Under British occupation, which lasted from 1882 to 1952, downtown Cairo became a creative boomtown for Egyptian patricians and intellectuals who were raised amid Westerners and their institutions and who yearned to define a modern Egyptian identity. The district began its decline after the 1952 revolution, when nationalization and sequestrations led to the flight of foreigners and aristocrats alike. To glimpse what life was like in the district's heyday, I visited the white villa of Saad Zaghloul, who led anti-British protests after World War I and was elected prime minister in an early flowering of Egyptian nationalism. Now a museum, the villa contains the hero's mother-of-pearl- and ivory-inlaid furniture; his wife, Sofia's, separate bedroom suite; their Korans and silk dressing gowns; and Sofia's mink coats, ostrich feather fans, opera glasses, and black silk pumps from Lord's Cordonnerie, at 66 Qasr al-Nil Street. On the second-floor landing hang two elaborate wire cages, each with a stuffed green parrot. The guide told me the pair had died of sadness three days after the great pasha's death in 1927.
Throughout its history, Cairo, with its whirl of politics, faith, and culture, has produced personalities larger than life. Next to the Nilometer on Roda Island, where priests and tax men once measured rising Nile floodwater with relief or apprehension, I went to the Umm Kalthoum Museum to contemplate the singer's signature diamond-studded black sunglasses in their oversized glass case—a relic more charged than King Tut's golden mask. The daughter of a village imam who taught her to recite the Koran and dressed her in boys' clothing to show off her skill, Umm Kalthoum moved to Cairo at 19 and became Egypt's Edith Piaf, Ella Fitzgerald, and Maria Callas all rolled into one. Some of her songs—about Egypt, loves lost, and the inevitability of struggle—lasted three hours, and it was rumored that she concealed cocaine in her white hankie, her ever-present stage prop, to get herself through marathon concerts. When Umm Kalthoum died in 1975, 4 million people turned out for her funeral, more than for President Nasser's. The museum preserves her Order of Perfection medal from the Tunisian government and some of her gowns, and has an interactive exhibit allowing visitors to hear her most famous songs, which now compete for airtime with Arabic pop tunes on the cassette players in Cairo taxis.

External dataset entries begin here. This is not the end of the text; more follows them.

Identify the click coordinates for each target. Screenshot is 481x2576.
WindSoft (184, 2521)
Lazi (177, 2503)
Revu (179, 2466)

The first Islamic city to have an opera house, Cairo has its own distinctive sound: the shisha pipe's burble, the calls of itinerant bean sellers and rag-and-bone men, and a cacophony of cell-phone ring tones, honking car horns, and the five-times-daily call to prayer by muezzins (amplified by loudspeakers), a few of whom have voices as powerful and melodic as La Scala tenors.